* EXCERPT:
Can differences in community assembly alter the relationship between biodiversity and ecosystem function? Pholchan et al. (2013) used a variety of manipulations to change microbial community assembly in sludge reactors and examined the subsequent links between diversity and a rare function, the removal of endocrine disrupting compounds (EDCs). Interestingly, the authors saw no consistent differences between shifts in alpha diversity (e.g., species richness and evenness) and ecosystem function, observing an increase, decrease and no difference in the amount of removal of specific EDCs with increases in diversity. They suggested that differences in community assembly may be driving variation in the relationship between biodiversity and function, a fascinating hypothesis that unites processes in community and ecosystem ecology.
Combinations of four processes affect community assembly: dispersal and diversification add new taxa to communities while selection and drift affect their relative abundances (Vellend, 2010; Nemergut et al., 2013). Particular research emphasis has been placed on assembly processes that are driven by differences between taxa (“niche”) compared to those in which any such differences are irrelevant to fitness (“neutral”) (Hubbell, 2001). Likewise, researchers have focused on the role of stochasticity, where assembly is more probabilistic vs. determinism, in which randomness does not affect community dynamics. Niche and neutral processes can operate in unison (Adler et al., 2007) and both can be affected by stochastic and deterministic forces (Fox, 2012). Indeed, extensive data demonstrate that a variety of factors, including nutrients, productivity, resource availability, successional stage, and disturbances may affect the relative importance of different community assembly mechanisms (Chase, 2007, 2010; Ferrenberg et al., 2013; Kardol et al., 2013). However, to our knowledge, no studies have directly tested how shifts in community assembly may affect the relationship between biodiversity and ecosystem function.

* INFORMATION GIVEN:
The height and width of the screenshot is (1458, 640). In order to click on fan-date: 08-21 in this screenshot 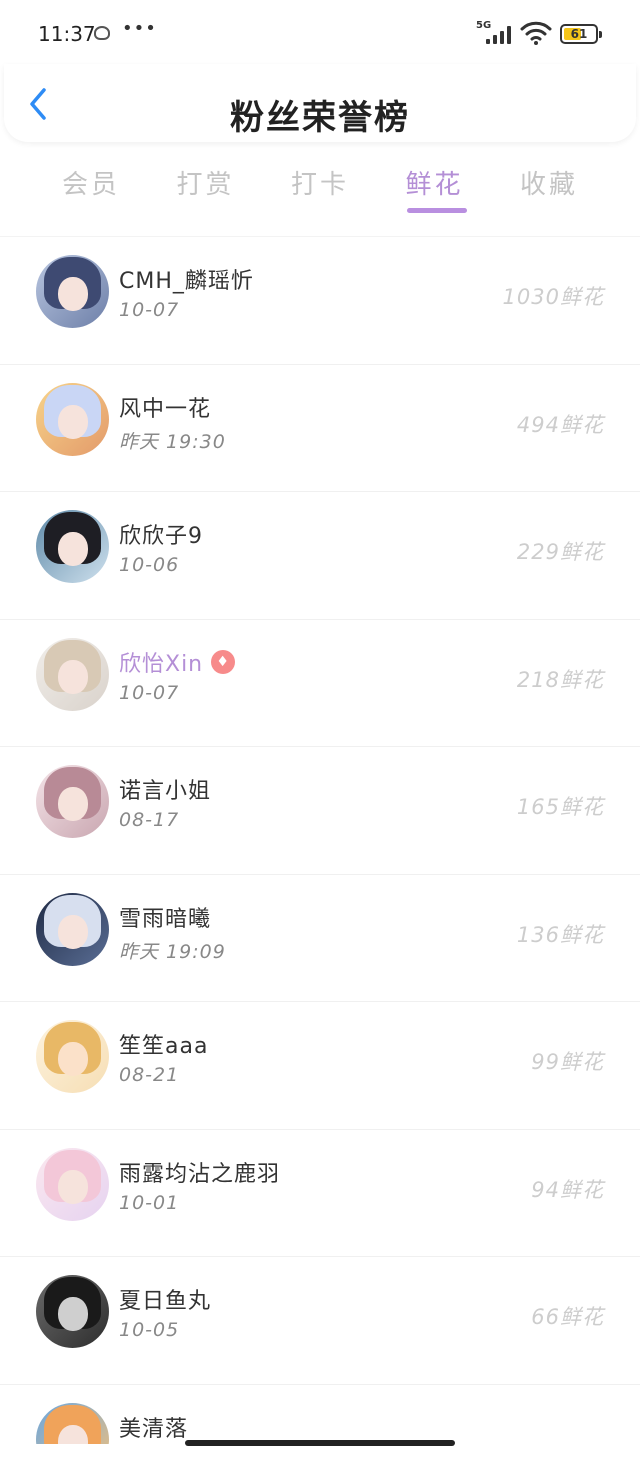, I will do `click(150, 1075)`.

==

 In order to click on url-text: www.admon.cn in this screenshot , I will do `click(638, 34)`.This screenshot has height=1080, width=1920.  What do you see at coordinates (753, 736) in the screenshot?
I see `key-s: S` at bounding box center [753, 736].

* ASSIGNED TASK:
Carry on the passage about community assembly and ecosystem function, beginning after its last sentence. The listing has nothing to do with the passage on community assembly and ecosystem function.

* RESPONSE TO THIS TASK:
Of course, a great deal of research has focused on pairwise combinations of the interactions between community assembly, biodiversity and/or function in isolation. First, a large body of work demonstrates links between biodiversity and ecosystem function (Cardinale et al., 2011; Hooper et al., 2012), even for microbial systems (Bell et al., 2005; Hsu and Buckley, 2009; Langenheder et al., 2010; Levine et al., 2011; Jousset et al., 2014). However, the nature and strength of biodiversity ecosystem function (BEF) relationships have been widely debated and strongly depend on the type of function and ecosystem examined (Grime, 1997; Hooper et al., 2005) and the degree of redundancy within the community (Reich et al., 2012; Jousset et al., 2014). These complexities may be heightened for microorganisms due to the extraordinary phylogenetic diversity harbored within microbial communities, and the fact that a typical microbial community contains organisms from within a variety of functional guilds.
Second, it is known that different assembly mechanisms drive biodiversity in distinct ways. For example, spatial or temporal variation in environmental conditions increases biodiversity through niche processes while increases in the diversity of the metacommunity or in the ratio of immigration/emigration rates can increase biodiversity through neutral processes (Vellend, 2010).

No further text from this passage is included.